After a few days, I told them I couldn’t keep going places with them. They said I was ruining their vacation. I responded that I didn’t know it was a vacation, I thought they came to visit me because they were concerned about my near-death accident. My mother laughed at that. I told them all to get out of my apartment. On the way out, my sister stole all my pain meds. I didn’t realize it until several hours later when they were long gone and I couldn’t find them to take my next dose. I had to go back to the ER and the staff didn’t want to give me more meds because they thought I was doing something illegal.
I had to recover from serious injuries without help.” witch_and_famous
46. She Said The Wrong Thing: “It’s Tidy In Here For A Change”
“A now EX girlfriend came into my parents home for only the second time and said to my mother: ‘Wow, it’s tidy in here for a change, haha.’ I could see in my mother’s eyes the thought process of how to slap her to the next century without making a scene, but thankfully she laughed it off. However, that was a big red flag for me and my ex.” OrionsReddit
45. He Messed Up His One Job Of Taking Care Of The Bird
“Under the guise of him doing me a favour, I had one old ‘friend’ house sit for me when I was out of town on a job.
I returned to a swimming pool full of floating newspapers, drifting garbage throughout the house. Overfull ashtrays were everywhere, stinking up the house, even in my bedroom. Worst of all was that he had ONE job and that was to take care of my parrot. I had a blue macaw. I found out that the stupid guy had let my parrot fall in the pool and my poor bird nearly drowned. I screamed at him, (the friend), and he told me that I was being ‘very uncool’.” Poullafouca
44. A Mom That Is A Burden On Her Own Child As Well As Her Guardian
“Context: I’m 16 (not able to move out yet, obviously) and live at home with my grandma, have done for years.
My father is absentee, and my mother has mental issues, hence why I don’t live with either of my parents.

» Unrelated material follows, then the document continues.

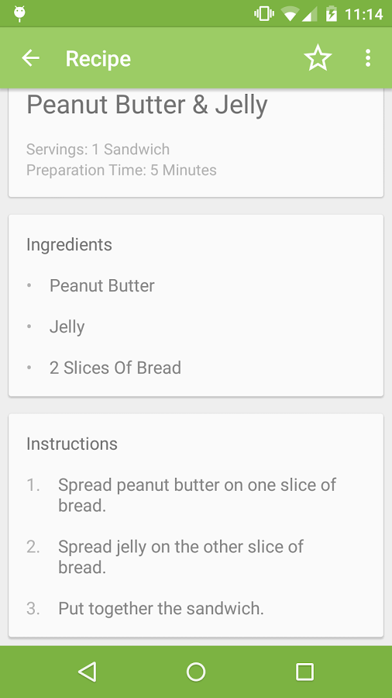Screen dimensions: 392x698
Task: Select the Recipe title in the toolbar
Action: coord(98,58)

My mother comes over AT LEAST every second day just to eat our food and use our wifi, electricity, and TV. She will randomly come over unannounced and just sit on her phone for HOURS, then leave without a word, eating half our fridge in-between. She has had the audacity to command television rights and complain about what I wanted to watch when I’d gotten home from school. She has complained about the food in our fridge and pantry, fully knowing that it is a lower income household.” deleted
43. A Thoughtful Disney-Themed Birthday Party Ends In Tears
“I prepared a Disney-themed surprise party for a good friend of mine in my apartment.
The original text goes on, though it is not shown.